Media: All About ... Annual airtime trading deals

With audiences down, will CRR work for ITV this year?

We've reached that point in the year when the group TV negotiators at the big media buying units - the likes of Group M, Magna and OPera - really earn their corn.

Before the end of the year, agencies will have to pin down their trading deals for the 2006 calendar year. In talks with each sales point, the equation boils down to share of budget (and sometimes absolute levels of commitment) negotiated against a discount off a nominal average airtime cost. Obviously, the broadcasters best-placed to drive a hard bargain are the ones whose audience seems to be on the up. But some agencies and advertisers are, for a variety of reasons, more interested in price than in quality.

There's a lot of brinkmanship involved - and if you are a buyer, there's an art to playing one sales point off against another. Get it right and you can justify your three-week holiday in January in the southern hemisphere.

Get it wrong and you may as well spend the rest of the year in Antarctica.

1. Usually (but not always) agencies like to tie up their deal with ITV before moving on to deals with the other sales points - and ITV has sent out letters saying there will be penalties for all advertisers who have not committed to January airtime by 9 November. In theory, this is when the annual deal should be complete too. Buyers tend to throw this letter in the bin.

One airtime negotiator says: "To be honest, both sides have genuine issues to work through - but they don't half make a meal of it at ITV. They are lippy c**ts so they don't feel they've done their jobs properly until they've had three preliminary meetings so they can show us all their presentation charts."

So, the tough talking won't really begin until the end of November.

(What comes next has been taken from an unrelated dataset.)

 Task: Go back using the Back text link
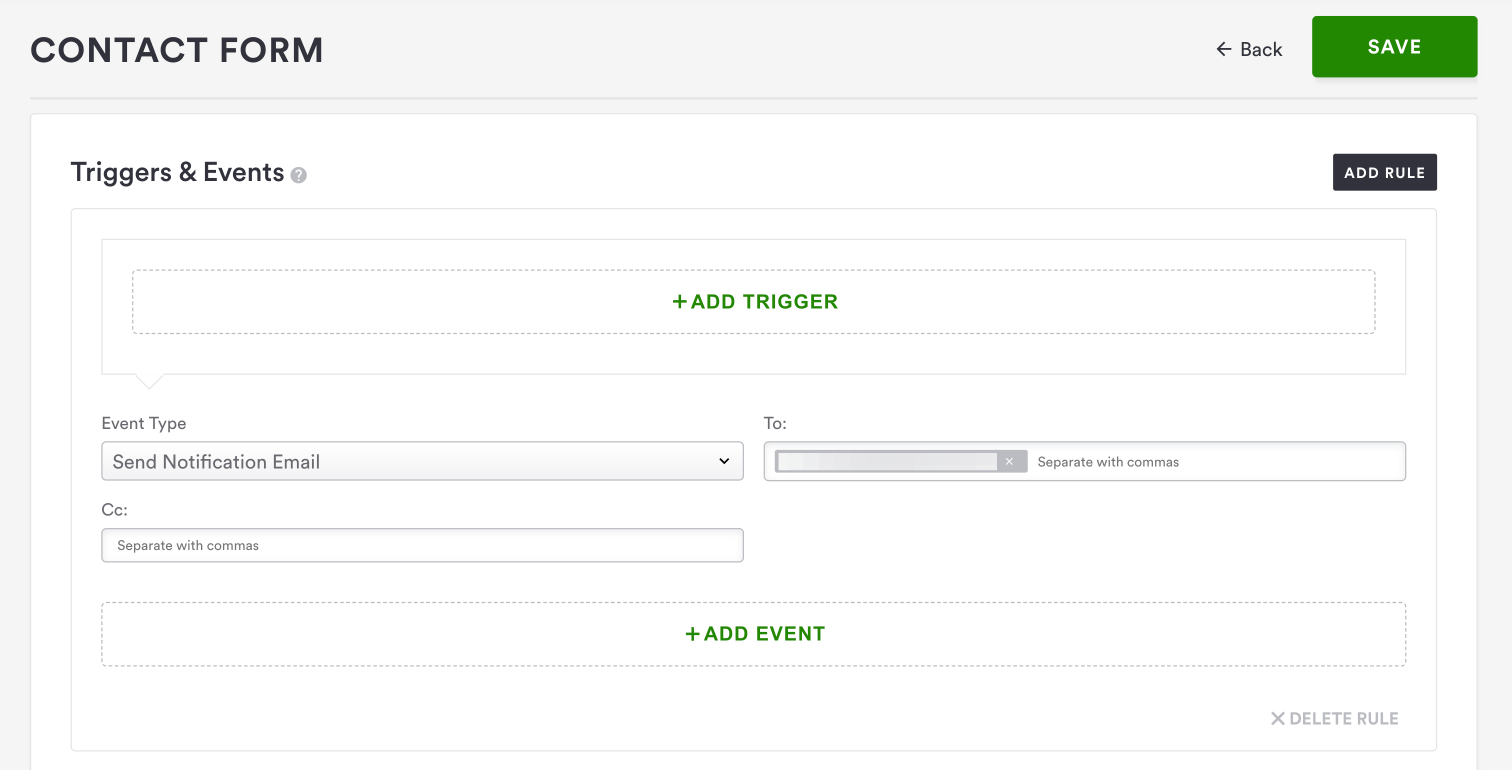point(1261,49)
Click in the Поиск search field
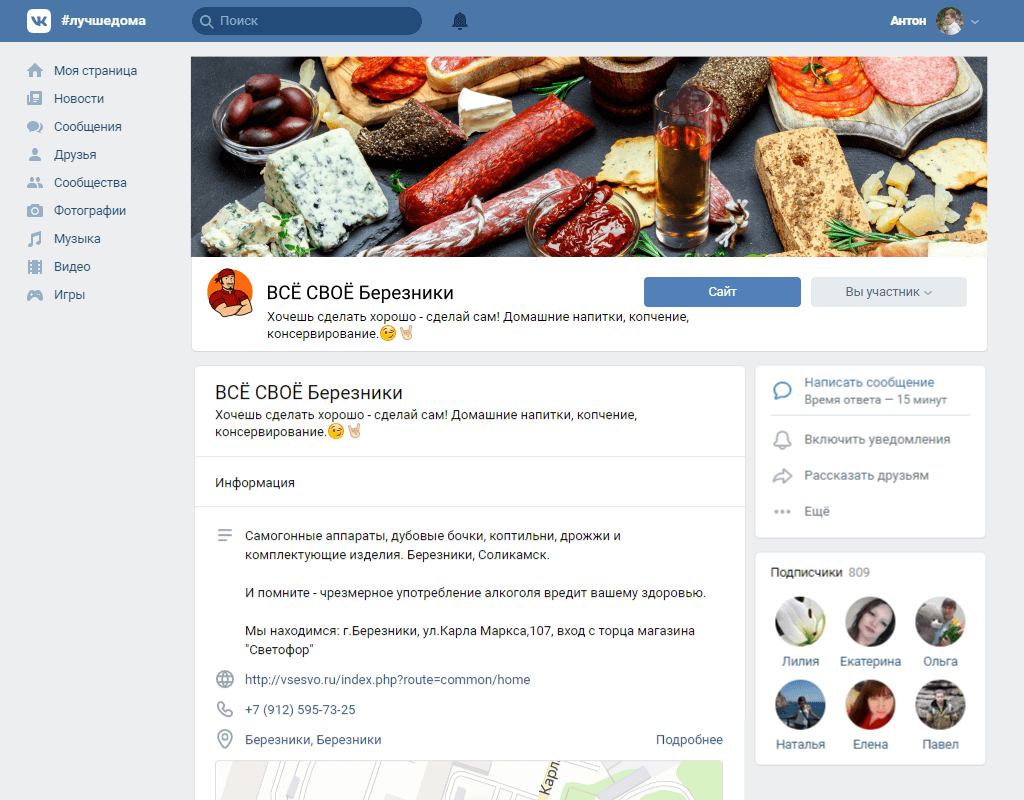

2. Most predict ITV is going to get a caning this year. It has lost audience so, under the terms of Contract Rights Renewal, advertisers can reduce their commitment pro rata without penalty. This year, however, some advertisers (especially those targeting a young male demographic, which ITV1 serves poorly) will almost certainly want to take even more money off. They will do this assuming that ITV will do anything in its power to avoid the sort of confrontation that will call for the intervention of Ofcom's CRR adjudicator, David Connolly.

3. Agency estimates of the likely level of the ITV1 haemorrhage range from £120 million to £150 million.

4. Gary Digby, the managing director of ITV Sales, has been charged with trying to claw back some of the lost ITV1 money for other members of the ITV family - ITVs 2, 3 and 4. Agencies will listen to proposals on how this might be achieved - ITV2 is now seen as the top digital channel above Sky One. It is believed Digby has been given a clawback target of £50 million. Buyers reckon he will struggle to achieve £20 million.

5. Next in line after the ITV deal is the Channel 4 deal - and Channel 4 sales teams might feel that they have most buying points over a barrel this year. This is already leading to some ill-feeling. As one buyer puts it: "Planners love the idea of Channel 4, clients love it too and if we want to come off ITV and still get programmes with decent audiences, then there's nowhere else for us to go. But they've become spectacularly arrogant.

To me, in terms of attitude, they're the new ITV. And we have long memories."

6. Five is not expected to make a strong showing in the 2006 market. Buyers say it only offers a small number of must-have programmes and add that in many cases they are already over-committed to the channel. Lacking a multichannel offering also counts against it.

7. Outside of its Sky Sports channels, Sky's proposition is also regarded as tired but under the Sky Media managing director, Nick Milligan, and the deputy managing director, Paul Curtis, Sky is expected to push for greater share of revenues.

8. Turner and Viacom are regarded as innovative, if peripheral, and are rewarded accordingly. However, Viacom, in particular, is less reliant on revenues traded upfront, taking 50 per cent from bespoke deals and sponsorships. The years when ids could be relied upon to punch above its weight are over, one buyer says. The onscreen fare of its UKTV channels is looking unappetising.

WHAT IT MEANS FOR ...

ITV

- In a word, "nemesis". This time last year, ITV's audience performance wasn't half bad, so the provisions of CRR didn't really bite. This time around, audience projections are weak.

- The instincts of the ITV Sales boss, Gary Digby, will be to play hardball.

But the ITV chief executive, Charles Allen, wants CRR phased out as soon as possible - so the last thing he wants is a succession of rows brewing up over the next two months.

- Agencies are counting on ITV1 absorbing the pain of an extra short-term hit with this longer-term goal in mind.

DIGITAL MULTICHANNEL

- Many buyers believe this could be the real "tipping point" for the digital multichannel offerings of mainstream broadcasters. ITV2, ITV3, E4 and More4 are predicted to do particularly well.

- But buyers are disappointed that Sky isn't doing more to offer an attractive alternative. As one buyer puts it: "This time last year, we were led to believe that Sky One would be sorted. It hasn't been. Last year, Sky's sales operation came out banging the drum. This year, its silence has been conspicuous."